Airway remodelling occurs in chronic asthma. Angiotensin II promotes growth in cardiovascular remodelling. Since the renin–angiotensin system is activated in acute severe asthma, we hypothesized that angiotensin II has a role in airway remodelling. A total of 14 young male Wistar rats were randomly divided into two groups. All received 2-week infusions of bromodeoxyuridine, and the experimental group also received angiotensin II. Blood pressure rose in the angiotensin II-infused group [mean levels: pre-infusion, 134.9 (S.D. 14.7) mmHg; post-infusion, 197.1 (22.5) mmHg], and expression of renin mRNA in the renal juxtaglomerular cells was suppressed in these animals.

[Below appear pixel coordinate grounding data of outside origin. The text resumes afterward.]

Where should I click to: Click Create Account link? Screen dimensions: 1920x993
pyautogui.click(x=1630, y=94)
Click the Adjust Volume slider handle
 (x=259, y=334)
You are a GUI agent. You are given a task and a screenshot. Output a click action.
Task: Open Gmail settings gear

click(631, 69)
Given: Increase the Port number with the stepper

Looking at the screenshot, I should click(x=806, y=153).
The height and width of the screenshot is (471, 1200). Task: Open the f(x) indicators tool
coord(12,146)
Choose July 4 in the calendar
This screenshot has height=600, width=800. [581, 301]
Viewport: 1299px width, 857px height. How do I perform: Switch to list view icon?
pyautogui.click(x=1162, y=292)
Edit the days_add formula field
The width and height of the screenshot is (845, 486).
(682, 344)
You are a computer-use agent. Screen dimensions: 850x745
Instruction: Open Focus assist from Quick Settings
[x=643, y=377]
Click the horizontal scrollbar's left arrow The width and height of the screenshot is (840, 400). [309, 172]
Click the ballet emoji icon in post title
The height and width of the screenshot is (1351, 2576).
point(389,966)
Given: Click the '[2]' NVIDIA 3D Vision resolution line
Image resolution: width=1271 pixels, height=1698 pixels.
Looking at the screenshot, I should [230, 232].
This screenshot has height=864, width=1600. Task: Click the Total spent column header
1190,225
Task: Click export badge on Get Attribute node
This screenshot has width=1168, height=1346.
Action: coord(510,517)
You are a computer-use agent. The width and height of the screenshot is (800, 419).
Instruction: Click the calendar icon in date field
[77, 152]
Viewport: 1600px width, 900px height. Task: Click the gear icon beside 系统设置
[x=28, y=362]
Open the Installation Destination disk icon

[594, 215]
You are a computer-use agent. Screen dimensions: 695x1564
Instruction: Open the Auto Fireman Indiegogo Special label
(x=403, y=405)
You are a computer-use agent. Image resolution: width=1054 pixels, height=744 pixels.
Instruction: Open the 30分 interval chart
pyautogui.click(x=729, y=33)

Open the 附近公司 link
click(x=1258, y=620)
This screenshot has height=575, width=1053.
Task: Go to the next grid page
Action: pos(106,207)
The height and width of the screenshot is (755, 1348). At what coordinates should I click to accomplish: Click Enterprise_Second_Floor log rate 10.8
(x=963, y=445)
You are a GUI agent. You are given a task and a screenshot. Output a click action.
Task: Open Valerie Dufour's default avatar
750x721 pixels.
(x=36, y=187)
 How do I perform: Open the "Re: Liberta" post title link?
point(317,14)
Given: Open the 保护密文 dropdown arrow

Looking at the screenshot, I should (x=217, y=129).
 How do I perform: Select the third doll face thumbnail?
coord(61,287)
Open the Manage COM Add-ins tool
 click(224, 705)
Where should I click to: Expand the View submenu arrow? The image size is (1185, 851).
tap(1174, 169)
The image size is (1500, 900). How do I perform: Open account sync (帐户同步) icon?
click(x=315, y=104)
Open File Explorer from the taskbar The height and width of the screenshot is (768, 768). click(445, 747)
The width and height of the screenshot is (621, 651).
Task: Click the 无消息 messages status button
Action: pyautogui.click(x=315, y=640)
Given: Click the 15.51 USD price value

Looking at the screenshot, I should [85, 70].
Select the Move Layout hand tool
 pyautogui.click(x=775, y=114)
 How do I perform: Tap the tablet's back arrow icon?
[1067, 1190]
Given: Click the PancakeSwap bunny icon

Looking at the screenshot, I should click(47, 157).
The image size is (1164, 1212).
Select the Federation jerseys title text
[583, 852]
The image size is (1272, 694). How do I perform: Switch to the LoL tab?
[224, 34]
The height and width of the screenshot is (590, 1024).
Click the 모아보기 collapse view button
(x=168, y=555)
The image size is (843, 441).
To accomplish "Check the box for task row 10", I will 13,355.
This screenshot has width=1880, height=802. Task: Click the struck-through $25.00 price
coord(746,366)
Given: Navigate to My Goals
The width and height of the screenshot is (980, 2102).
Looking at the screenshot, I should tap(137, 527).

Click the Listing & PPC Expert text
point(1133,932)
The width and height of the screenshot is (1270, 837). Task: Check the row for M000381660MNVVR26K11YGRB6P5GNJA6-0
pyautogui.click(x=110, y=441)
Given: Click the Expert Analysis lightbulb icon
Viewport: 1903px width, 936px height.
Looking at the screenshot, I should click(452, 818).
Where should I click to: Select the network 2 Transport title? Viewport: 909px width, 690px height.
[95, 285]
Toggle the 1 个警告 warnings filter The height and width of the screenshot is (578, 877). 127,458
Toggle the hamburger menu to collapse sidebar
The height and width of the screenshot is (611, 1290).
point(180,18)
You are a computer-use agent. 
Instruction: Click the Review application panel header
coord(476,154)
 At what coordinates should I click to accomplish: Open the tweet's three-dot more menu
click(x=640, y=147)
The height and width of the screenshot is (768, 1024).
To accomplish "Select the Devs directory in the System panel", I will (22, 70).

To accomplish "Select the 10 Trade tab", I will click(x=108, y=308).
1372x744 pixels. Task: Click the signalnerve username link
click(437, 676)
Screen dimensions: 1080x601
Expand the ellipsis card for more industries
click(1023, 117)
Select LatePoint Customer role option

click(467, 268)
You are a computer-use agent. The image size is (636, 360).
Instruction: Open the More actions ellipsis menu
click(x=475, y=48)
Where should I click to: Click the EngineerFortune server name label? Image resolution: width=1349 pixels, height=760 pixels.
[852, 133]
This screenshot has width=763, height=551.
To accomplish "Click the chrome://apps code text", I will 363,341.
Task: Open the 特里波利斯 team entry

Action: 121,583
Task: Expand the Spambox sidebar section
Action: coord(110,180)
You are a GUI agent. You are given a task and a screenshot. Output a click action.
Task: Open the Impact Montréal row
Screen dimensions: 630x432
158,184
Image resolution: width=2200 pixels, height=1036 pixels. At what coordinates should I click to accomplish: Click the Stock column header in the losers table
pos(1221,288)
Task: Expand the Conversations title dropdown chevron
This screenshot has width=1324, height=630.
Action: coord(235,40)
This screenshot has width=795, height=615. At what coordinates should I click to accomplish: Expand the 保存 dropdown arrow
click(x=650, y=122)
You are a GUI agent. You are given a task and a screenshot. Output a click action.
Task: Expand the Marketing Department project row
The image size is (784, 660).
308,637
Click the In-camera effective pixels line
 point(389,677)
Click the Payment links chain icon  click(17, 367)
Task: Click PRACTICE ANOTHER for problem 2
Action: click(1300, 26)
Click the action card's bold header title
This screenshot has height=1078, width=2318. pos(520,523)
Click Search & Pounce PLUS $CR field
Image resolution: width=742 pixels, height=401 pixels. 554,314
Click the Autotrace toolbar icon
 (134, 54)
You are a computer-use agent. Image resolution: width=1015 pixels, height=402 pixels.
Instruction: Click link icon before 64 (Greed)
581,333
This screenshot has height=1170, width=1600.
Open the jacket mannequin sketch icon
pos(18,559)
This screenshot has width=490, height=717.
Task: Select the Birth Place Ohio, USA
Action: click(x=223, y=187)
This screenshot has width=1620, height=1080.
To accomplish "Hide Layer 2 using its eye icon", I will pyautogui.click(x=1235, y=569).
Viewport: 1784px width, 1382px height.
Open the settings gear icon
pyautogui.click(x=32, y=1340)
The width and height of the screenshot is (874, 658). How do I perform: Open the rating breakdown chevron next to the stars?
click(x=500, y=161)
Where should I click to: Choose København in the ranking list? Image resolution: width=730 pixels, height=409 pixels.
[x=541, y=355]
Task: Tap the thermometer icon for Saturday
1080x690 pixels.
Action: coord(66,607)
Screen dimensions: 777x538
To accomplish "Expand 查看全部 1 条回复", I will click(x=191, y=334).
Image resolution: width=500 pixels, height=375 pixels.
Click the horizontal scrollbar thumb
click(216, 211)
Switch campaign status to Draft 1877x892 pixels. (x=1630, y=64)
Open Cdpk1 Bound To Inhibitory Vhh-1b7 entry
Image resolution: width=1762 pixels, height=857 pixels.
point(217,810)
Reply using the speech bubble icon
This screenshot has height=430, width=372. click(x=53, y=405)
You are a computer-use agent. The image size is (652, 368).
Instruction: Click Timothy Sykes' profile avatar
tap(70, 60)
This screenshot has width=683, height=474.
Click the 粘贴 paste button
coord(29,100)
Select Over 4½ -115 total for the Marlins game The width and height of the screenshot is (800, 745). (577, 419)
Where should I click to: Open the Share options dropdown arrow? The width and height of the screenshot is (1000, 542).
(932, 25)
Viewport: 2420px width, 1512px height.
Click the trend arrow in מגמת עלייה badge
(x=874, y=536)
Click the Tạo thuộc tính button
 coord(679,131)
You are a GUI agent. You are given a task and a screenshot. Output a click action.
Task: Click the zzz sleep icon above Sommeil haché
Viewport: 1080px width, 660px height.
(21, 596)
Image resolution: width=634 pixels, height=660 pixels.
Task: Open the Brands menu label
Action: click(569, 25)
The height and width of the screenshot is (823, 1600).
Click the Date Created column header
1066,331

The proportion of bromodeoxyuridine-positive cell nuclei was no different in the airways of control and angiotensin II-infused animals for smooth muscle [mean bromodeoxyuridine index: control, 8.6% (S.E.M. 1.1%); angiotensin II, 9.3% (1.1%)], epithelium [control, 16.7% (2.3%); angiotensin II, 16.0% (2.2%)] and adventitia [control, 26.4% (2.2%); angiotensin II, 26.6% (2.4%)]. In the arteries, bromodeoxyuridine indices were higher in the angiotensin II-infused rats [18.4% (2.3%)] than in the control animals [9.4% (2.8%)], but no difference was found in the veins [12% (2.9%) and 11.4% (2.6%) respectively]. Morphometry of the airway wall and mesenteric vasculature was no different in the two groups. Therefore a 2-week infusion of angiotensin II increases blood pressure and DNA synthesis in the mesenteric arteries, but does not cause airway remodelling, in the rat.